§ **Tasks for this exercise**:
**1)** In the excerpt about Swiss banks, what is Bahnhofstrasse?
**2)** Using the excerpt about Swiss banks, explain in one to three sentences why Strahm says the government toes the line when the banks want something.
**3)** Transcribe the part of the excerpt about Swiss banks starting at "The Americans recognized" and ending at "the United States.".

§ **Excerpt to read**:
***

The problem, according to Eichenberger, is that the banks have too much power. This is also the point bank critic Strahm is trying to make: "We are a true democracy, but as far as the banks are concerned, we're an oligarchy. Nothing works in politics without the support of Bahnhofstrasse," he says, referring to the Zurich street where many of Switzerland's banks, including UBS and Credit Suisse, have their headquarters. "When it wants something, the government toes the line." One of the reasons for this is that banks are the major donors for most Swiss political parties, Strahm says: "It's this political dependency, on the one hand, and the conflicts of interest among the banks, on the other, that has brought the country into its current situation."




The Americans recognized much earlier that they could achieve far more by putting a stranglehold on a bank than negotiating with the government, says Strahm. It was UBS that urged the government in Bern to allow it to provide US authorities with the names of 4,450 American tax evaders with Swiss bank accounts. Credit Suisse was looking for a similar deal before being stopped by a Swiss court. The bankers were acting out of fear of being indicted in the United States.

***

§ **Data entries**:
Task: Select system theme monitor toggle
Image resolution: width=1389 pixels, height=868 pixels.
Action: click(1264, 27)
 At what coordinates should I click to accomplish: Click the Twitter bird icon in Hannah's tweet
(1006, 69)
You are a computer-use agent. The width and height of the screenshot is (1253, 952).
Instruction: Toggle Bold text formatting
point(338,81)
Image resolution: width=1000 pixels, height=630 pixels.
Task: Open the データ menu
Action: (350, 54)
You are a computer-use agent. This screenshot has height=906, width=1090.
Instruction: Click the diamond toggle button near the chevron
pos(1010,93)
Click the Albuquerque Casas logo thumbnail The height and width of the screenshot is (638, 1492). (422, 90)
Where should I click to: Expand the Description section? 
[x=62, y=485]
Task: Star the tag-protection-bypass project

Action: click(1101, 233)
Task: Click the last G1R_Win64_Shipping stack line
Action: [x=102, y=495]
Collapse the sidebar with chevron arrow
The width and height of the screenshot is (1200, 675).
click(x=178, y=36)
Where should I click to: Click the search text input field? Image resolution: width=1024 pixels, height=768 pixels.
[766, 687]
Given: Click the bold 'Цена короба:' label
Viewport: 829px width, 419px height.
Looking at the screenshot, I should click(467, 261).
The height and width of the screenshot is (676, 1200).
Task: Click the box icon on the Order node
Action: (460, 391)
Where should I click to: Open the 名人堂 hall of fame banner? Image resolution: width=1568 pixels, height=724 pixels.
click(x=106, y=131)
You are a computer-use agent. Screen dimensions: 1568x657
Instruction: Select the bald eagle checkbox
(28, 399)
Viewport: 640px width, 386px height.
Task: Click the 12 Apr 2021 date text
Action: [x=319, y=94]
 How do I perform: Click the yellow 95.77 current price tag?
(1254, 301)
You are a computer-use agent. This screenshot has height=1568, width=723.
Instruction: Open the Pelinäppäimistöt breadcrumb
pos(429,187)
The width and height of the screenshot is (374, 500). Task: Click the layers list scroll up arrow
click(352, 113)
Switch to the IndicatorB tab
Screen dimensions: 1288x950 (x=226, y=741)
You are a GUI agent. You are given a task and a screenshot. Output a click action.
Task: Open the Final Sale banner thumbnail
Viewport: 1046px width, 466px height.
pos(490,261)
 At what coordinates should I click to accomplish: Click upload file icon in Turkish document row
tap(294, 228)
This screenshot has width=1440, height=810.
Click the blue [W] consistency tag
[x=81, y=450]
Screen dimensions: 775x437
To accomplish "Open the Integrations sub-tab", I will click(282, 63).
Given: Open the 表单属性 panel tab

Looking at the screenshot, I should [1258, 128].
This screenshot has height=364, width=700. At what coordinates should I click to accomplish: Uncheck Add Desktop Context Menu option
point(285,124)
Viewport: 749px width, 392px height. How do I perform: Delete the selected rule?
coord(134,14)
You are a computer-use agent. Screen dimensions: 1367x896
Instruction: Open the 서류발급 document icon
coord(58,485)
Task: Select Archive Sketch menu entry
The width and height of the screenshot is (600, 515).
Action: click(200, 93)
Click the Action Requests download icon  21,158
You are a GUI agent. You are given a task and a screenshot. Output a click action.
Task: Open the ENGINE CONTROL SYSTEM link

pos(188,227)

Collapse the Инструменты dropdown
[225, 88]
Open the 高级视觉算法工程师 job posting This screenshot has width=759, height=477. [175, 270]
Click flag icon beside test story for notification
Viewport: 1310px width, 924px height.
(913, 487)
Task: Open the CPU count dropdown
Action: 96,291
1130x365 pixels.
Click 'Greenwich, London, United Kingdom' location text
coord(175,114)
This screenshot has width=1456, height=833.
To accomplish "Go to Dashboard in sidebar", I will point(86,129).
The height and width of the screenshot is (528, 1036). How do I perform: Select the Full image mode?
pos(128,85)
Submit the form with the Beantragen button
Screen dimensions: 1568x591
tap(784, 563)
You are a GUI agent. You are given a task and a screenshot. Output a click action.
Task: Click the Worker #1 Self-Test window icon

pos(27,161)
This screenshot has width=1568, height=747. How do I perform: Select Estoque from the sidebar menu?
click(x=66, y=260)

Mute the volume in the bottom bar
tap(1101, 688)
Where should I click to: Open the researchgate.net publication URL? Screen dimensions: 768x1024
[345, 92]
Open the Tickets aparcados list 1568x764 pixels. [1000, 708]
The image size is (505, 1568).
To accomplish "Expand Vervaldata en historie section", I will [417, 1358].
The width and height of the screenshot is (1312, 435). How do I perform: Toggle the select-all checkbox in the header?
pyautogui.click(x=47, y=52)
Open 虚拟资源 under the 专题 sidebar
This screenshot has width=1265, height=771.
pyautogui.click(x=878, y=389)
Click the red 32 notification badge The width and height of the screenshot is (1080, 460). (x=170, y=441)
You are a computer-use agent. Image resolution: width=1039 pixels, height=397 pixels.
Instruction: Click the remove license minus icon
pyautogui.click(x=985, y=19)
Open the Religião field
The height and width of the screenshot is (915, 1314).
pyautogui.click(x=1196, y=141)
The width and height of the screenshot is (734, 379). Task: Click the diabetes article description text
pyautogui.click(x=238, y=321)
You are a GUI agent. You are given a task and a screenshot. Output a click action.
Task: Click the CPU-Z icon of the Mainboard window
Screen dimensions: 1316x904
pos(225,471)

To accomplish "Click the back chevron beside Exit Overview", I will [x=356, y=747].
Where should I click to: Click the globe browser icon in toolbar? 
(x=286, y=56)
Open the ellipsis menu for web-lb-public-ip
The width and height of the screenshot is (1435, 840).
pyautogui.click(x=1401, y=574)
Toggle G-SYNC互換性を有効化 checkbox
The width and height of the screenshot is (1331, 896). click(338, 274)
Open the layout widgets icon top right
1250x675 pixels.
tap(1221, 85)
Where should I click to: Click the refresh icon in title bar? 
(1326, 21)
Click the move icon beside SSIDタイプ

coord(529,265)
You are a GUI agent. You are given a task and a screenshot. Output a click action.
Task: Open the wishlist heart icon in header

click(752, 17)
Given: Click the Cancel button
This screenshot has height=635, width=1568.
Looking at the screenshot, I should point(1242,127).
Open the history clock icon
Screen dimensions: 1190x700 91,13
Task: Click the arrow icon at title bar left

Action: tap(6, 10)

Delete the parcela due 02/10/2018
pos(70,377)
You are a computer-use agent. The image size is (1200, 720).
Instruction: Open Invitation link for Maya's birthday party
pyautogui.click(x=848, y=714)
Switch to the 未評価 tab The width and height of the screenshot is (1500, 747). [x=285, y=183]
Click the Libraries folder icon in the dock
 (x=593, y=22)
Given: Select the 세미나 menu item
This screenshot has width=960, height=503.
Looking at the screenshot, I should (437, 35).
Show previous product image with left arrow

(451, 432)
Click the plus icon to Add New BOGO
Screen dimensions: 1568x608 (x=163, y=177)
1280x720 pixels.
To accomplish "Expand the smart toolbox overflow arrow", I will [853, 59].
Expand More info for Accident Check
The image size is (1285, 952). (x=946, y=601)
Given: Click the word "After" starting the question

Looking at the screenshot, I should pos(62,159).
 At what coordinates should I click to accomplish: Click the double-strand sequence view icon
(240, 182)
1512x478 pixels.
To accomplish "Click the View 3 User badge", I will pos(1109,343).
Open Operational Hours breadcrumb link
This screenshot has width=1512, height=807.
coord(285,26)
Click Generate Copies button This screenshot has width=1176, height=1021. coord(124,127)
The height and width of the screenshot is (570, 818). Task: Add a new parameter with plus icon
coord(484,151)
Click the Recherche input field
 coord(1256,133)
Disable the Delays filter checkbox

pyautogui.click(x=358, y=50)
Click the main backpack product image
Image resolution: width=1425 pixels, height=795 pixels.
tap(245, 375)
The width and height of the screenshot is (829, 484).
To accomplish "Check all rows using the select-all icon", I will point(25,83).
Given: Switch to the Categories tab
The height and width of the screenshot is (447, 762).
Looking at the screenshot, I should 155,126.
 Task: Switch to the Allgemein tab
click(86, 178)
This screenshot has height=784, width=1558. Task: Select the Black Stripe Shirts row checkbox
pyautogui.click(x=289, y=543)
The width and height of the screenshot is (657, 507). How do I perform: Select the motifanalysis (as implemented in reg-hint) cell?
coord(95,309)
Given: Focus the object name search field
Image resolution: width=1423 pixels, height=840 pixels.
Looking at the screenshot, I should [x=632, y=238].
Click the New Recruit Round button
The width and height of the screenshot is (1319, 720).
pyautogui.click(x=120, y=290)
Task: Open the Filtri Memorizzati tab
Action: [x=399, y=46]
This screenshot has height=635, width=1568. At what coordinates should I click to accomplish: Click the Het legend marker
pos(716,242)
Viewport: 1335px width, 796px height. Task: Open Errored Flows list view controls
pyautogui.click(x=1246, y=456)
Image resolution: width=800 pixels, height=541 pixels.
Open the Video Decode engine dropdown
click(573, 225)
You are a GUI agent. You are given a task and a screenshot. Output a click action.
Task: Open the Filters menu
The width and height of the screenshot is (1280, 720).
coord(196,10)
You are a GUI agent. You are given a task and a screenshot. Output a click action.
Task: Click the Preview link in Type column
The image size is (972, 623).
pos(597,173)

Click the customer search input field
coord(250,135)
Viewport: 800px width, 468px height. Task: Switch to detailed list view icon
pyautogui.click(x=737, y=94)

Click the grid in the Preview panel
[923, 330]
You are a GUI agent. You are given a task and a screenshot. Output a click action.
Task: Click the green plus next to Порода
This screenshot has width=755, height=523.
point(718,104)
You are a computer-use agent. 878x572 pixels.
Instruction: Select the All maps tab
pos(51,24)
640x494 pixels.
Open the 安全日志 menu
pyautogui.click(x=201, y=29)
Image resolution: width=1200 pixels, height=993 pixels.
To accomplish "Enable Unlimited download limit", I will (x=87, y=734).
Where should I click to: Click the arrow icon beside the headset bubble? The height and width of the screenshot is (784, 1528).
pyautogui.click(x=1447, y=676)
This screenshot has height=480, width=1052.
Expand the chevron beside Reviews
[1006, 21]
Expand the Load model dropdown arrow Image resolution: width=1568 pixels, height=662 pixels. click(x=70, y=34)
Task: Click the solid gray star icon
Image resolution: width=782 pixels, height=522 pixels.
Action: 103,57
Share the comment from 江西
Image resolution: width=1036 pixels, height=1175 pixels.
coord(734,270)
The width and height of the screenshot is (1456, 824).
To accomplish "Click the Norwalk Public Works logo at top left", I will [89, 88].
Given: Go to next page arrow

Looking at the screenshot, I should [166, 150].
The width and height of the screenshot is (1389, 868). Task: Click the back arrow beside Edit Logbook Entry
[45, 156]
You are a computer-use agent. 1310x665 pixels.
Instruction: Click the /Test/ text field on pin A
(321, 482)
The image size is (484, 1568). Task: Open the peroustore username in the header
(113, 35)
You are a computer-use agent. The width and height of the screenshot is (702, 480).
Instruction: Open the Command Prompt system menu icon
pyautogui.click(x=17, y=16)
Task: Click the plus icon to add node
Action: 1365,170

***

§ **Answers for the tasks**:
**1)** It is the street in Zurich where many of Switzerland's banks, including UBS and Credit Suisse, have their headquarters.

**2)** Strahm says banks are the major donors for most Swiss political parties, which creates political dependency. That dependency, along with conflicts of interest among the banks, has brought the country into its current situation.

**3)**
The Americans recognized much earlier that they could achieve far more by putting a stranglehold on a bank than negotiating with the government, says Strahm. It was UBS that urged the government in Bern to allow it to provide US authorities with the names of 4,450 American tax evaders with Swiss bank accounts. Credit Suisse was looking for a similar deal before being stopped by a Swiss court. The bankers were acting out of fear of being indicted in the United States.